Currently, there are an estimated 55 to 60 grizzly bears in the Cabinet-Yaak Recovery Zone, according to Fish, Wildlife and Parks.
The meeting in Libby will be the Grizzly Bear Advisory Council’s fifth such gathering. Past meetings have been held in East Helena, Bozeman, Missoula and Polson.
Gov. Steve Bullock created the council last year in response to grizzly bear populations increasing in some parts of their range.

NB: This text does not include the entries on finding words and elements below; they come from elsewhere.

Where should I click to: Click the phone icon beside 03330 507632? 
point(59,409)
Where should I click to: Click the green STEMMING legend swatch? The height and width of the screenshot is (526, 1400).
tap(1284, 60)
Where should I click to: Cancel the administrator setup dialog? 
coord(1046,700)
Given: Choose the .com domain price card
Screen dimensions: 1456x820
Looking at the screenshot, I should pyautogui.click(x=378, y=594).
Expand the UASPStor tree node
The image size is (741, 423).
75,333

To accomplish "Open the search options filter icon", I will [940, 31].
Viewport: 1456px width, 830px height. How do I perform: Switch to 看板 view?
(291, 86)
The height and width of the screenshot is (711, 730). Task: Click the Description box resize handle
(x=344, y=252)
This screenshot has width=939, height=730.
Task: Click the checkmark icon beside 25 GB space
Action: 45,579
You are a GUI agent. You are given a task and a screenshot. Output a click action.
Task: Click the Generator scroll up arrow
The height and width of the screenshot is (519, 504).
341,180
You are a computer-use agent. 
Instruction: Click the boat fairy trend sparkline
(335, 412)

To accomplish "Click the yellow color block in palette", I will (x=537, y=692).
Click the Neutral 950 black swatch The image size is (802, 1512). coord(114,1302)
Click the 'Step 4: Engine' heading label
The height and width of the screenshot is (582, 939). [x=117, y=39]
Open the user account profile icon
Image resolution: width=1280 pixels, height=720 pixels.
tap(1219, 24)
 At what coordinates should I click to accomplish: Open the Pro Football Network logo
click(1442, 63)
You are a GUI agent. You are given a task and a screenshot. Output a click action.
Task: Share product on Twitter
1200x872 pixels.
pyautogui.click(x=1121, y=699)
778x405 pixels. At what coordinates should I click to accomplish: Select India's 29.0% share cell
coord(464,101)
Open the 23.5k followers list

The bruins’ expanded territory has yielded management challenges and a higher incidence of conflicts with people in some locations, a situation exacerbated by subdivisions and other development in grizzly habitat.
The council includes 18 volunteers who have varied backgrounds, ranging from cattle ranchers to conservationists, from dude ranchers to scientists.
The council’s objectives include:
- Maintaining and enhancing human safety
- Ensuring a healthy, sustainable grizzly population
- Improving responses to conflicts involving grizzlies
- Engaging partners in grizzly-related outreach and conflict prevention
- Improving intergovernmental, interagency and tribal coordination.
Additional meetings of the Grizzly Bear Advisory Council will be held across the state to provide more people an opportunity to interact with the group before the council submits final recommendations this summer.
More information about the council, including meeting summaries and presentation slides from previous meetings, can be found at fwp.mt.gov/gbac.
The Governor’s Grizzly Bear Advisory Council will meet in Libby on Feb. 26 and 27 in the Ponderosa Room at City Hall. The Feb. 26 meeting will begin at 8 a.m. and the Feb. 27 meeting at 9 a.m. In addition, the council will offer the public an opportunity for comment and questions on Feb. 26 from 5 p.m. to 6:30 p.m.